M&M is a d20 game and I hate the d20 system. I find it to be a chore to run, annoying to play, and there is just something about it that seems to breed the wrong idea about roleplaying within players. I have no idea what. Mutants and Masterminds is no exception. In fact there will be some changes to the rules when I start running it again (twoish weeks from now). First of all is how AOE damages is handled cause it is retarded. The second is how damage is applied because it seems to be impossible to make damage stick once everyone discovers the regeneration power. What changes I am going to make? I don't know yet I will consult forums and what not. However, there will be changes mark my words.

So why run the game again? Well I did look into other game systems to handle super heroics, there is the hero system (NO!), Capes, Icons, even Arrberant which I could just nab the system from then scrap the setting. I like the white wolf system and it is easy to make shit up in it and not have everyone asking questions. However, I decided to stick with the good old M&M game system. As I think it has some wonderful pros

- It provides me with a new and interesting challenge
-The players are familiar with it
-it is infinitely scalable
-it is incredibly flexible allowing for any hero type or abilities in fact I can just make up whatever I wanted to and we could reverse engineer it later with 100% sucess.
-It is fun!
-Character advancement happens at a decent pace. To often in point build games I drizzle some points on the players to no real effect.

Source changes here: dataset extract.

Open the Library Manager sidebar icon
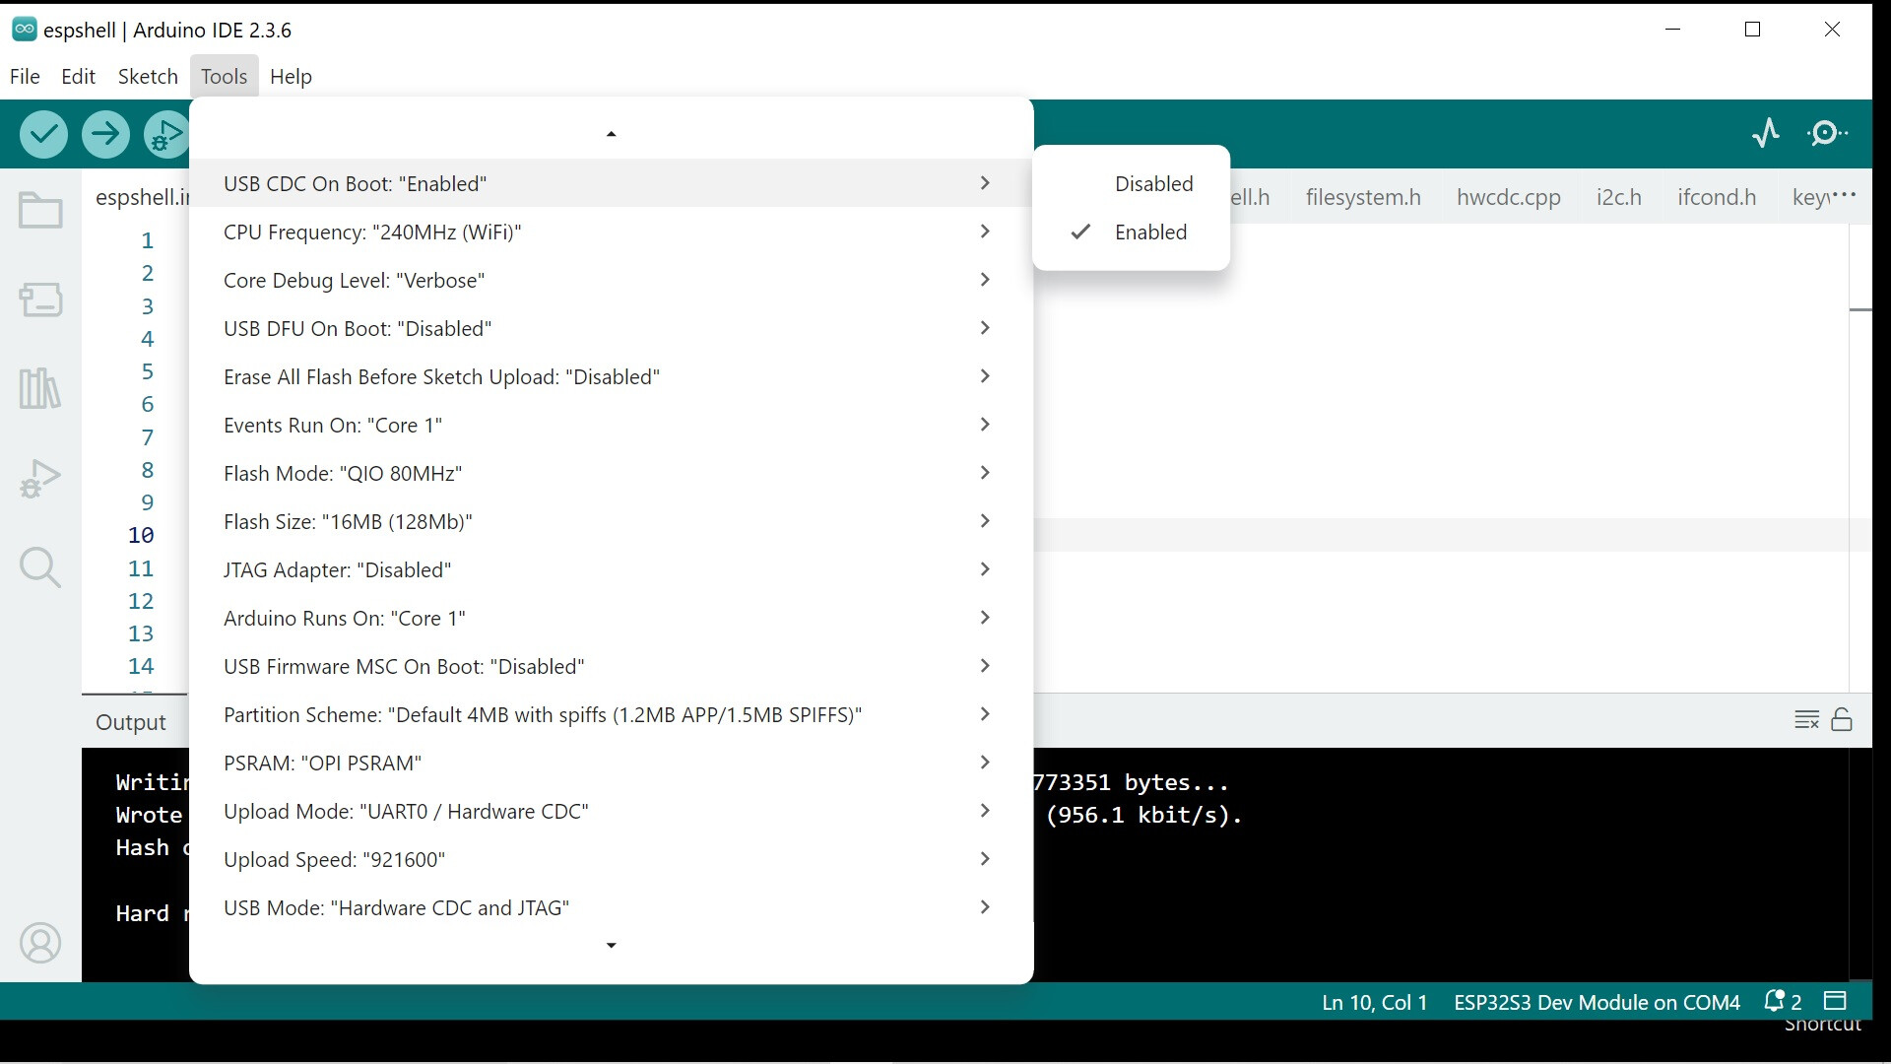 coord(40,389)
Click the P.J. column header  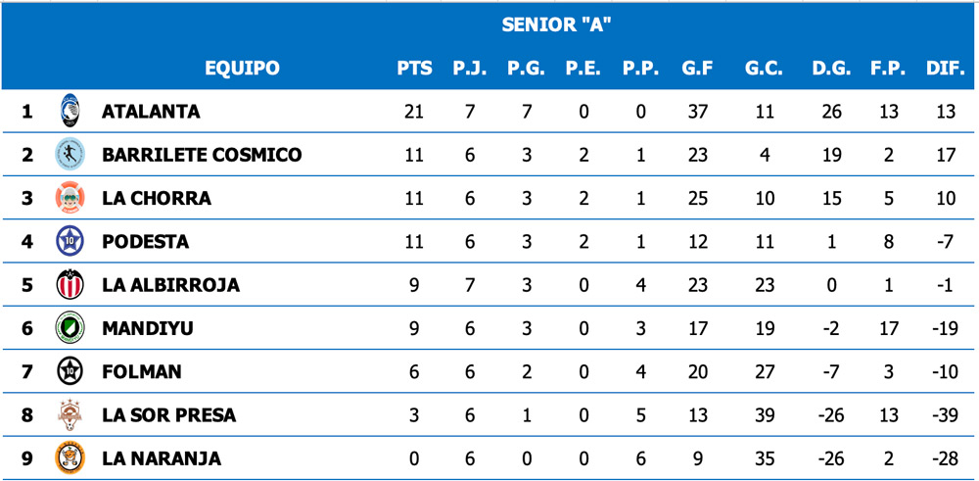470,69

It does have some nasty cons though. Like the travel powers. Because of the nature of travel powers having a battle map is simply a moot point. Over the course of any given turn the players could be hundreds of miles away, on the moon, in an alternate dimension, microscopic, or giant sized. This means that any given combat map is largely irrelevant as there is no one map that can cover both ground and super movement. I could just make it so that travel powers are useless in combat. All I need is a blanket rule stating that all major travel powers need at least 15 seconds to warm up before taking off, which is three combat rounds. See that would work, but it would mean no planetary scale chase scenes and I want those back. They would of been fun had I been prepared for them, and I just wasn't.

That was the thing about running the game the first time. I just wasn't prepared for what my players could do. Keeping the setting set in the city would of worked just fine had I dropped the number of build points they spent by 100 then it would of been fine. They would of taken forever to out grow the city and my little gangs and stuff would be just fine. However, that wasn't the case and within a couple of game sessions they were bursting it at the seams. However, I got the city still and lots of stuff that can still be used from it. I got Tesla's grand daughter, and some of those gangs can be given a shot in the arm and they will still rule the streets of that city.

In general I will be much better prepared to tackle the challenges of the game system now that I have lived and learned through running it. I have a world I can run and I'll spend the next little bit building a rouges gallery that I can use willynilly and that will be awesome. And while I am very excited, that means that I won't be as prescent here. Sorry.